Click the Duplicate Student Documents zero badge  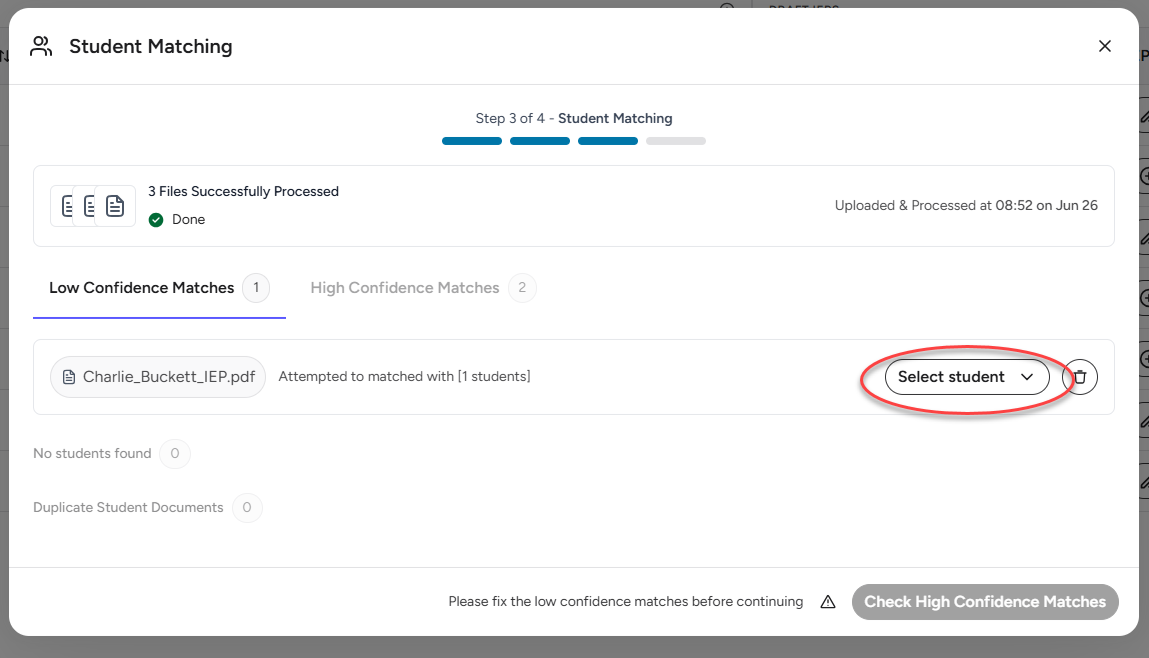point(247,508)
---
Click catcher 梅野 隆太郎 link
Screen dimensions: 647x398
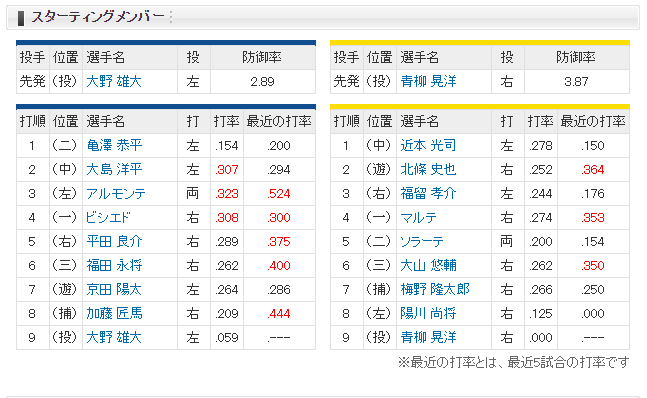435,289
* * *
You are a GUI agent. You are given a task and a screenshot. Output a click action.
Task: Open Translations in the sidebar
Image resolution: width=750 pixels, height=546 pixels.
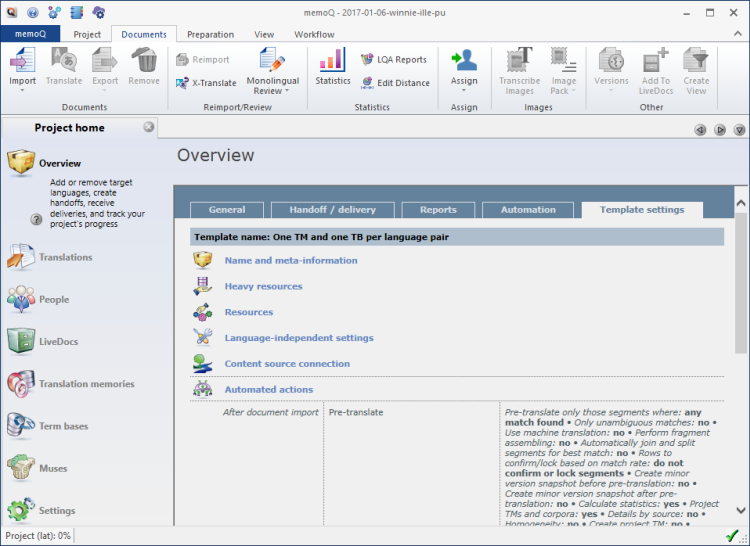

__What you will do__
Return only the part of the records above that opens with the line containing "Task: Open Translations in the sidebar" and closes with the line containing "Image resolution: width=750", ends included.

__Response to this exercise__
Task: Open Translations in the sidebar
Image resolution: width=750 pixels, height=546 pixels.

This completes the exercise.